[Exercise aim]
From the entries that follow, copy each line containing the word "computer".

[Information shown]
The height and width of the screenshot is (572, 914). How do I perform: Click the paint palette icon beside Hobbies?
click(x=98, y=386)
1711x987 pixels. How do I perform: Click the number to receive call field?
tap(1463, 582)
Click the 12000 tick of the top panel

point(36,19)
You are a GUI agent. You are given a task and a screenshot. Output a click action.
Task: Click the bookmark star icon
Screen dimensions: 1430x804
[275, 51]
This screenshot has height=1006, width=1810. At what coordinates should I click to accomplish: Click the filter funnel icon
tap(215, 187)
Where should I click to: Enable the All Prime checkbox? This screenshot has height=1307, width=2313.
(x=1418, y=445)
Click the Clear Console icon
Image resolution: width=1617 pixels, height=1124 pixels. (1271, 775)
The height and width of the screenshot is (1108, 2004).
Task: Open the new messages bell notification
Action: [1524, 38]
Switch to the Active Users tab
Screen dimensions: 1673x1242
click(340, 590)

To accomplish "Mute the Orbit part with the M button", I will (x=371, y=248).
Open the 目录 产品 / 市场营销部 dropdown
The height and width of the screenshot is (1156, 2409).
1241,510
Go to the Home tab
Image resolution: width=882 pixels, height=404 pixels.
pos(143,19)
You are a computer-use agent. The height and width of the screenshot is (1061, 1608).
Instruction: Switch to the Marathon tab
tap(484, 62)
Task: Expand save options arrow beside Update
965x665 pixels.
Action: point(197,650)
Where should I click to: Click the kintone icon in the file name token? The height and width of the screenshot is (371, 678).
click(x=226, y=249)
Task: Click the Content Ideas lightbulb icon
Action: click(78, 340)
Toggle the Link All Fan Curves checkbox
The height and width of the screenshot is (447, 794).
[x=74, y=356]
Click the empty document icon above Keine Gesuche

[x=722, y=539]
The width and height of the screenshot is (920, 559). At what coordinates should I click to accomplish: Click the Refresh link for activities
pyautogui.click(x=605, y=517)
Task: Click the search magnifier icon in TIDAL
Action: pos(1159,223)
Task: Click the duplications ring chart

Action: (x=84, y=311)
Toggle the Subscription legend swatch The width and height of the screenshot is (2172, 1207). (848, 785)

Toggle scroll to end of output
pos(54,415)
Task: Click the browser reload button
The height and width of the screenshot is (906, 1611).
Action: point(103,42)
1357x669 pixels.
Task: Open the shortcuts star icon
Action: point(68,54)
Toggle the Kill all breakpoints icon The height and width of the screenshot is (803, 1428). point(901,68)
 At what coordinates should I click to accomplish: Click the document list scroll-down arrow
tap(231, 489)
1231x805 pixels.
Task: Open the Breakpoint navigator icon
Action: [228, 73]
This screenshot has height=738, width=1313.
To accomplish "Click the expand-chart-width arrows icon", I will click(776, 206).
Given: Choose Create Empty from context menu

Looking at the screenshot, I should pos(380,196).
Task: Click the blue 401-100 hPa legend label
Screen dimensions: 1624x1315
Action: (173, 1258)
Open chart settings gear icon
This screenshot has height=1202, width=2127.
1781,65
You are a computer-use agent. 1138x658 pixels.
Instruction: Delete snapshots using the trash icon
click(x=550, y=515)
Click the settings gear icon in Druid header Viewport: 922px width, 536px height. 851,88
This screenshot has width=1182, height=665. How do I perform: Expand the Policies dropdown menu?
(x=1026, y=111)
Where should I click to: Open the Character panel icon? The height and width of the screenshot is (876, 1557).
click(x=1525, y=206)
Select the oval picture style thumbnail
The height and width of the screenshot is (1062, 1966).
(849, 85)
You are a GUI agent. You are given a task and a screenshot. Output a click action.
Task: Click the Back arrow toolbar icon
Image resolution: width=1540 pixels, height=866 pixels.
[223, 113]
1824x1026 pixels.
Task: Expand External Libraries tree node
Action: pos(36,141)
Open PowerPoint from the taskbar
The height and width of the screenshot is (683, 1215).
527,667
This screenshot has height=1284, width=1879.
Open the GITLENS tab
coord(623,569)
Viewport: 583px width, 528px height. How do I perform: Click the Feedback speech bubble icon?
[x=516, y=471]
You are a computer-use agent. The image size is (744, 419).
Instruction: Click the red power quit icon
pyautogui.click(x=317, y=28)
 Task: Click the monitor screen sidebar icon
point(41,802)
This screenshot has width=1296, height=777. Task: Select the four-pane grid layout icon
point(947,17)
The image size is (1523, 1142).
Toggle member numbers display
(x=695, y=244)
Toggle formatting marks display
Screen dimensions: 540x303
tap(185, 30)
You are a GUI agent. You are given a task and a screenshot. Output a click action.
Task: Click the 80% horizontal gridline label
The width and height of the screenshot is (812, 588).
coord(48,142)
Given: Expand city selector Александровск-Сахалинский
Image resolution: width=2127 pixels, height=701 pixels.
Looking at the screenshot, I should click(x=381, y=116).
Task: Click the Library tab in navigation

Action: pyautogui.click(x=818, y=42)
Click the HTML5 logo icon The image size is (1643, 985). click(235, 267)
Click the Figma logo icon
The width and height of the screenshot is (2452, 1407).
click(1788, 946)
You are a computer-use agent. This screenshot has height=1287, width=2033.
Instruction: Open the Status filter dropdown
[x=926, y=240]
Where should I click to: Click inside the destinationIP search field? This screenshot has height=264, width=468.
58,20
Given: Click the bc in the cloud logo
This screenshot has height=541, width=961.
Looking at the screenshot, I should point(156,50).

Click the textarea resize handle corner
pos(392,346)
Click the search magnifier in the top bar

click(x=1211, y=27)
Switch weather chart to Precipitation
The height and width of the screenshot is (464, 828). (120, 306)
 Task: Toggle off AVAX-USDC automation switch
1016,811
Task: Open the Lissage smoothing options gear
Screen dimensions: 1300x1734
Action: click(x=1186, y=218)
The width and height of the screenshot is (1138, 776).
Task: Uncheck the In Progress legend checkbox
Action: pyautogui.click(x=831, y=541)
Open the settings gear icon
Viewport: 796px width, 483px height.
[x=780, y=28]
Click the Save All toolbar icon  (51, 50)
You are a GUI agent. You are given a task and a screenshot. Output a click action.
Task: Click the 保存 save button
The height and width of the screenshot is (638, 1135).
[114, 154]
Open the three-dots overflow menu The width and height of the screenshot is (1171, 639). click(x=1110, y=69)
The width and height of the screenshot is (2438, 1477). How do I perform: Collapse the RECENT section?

[Output below]
You are a computer-use agent. The height and width of the screenshot is (1061, 1608).
You are a computer-use agent. 1138x658 pixels.
You are a computer-use agent. The image size is (744, 419).
You are a computer-use agent. This screenshot has height=1287, width=2033.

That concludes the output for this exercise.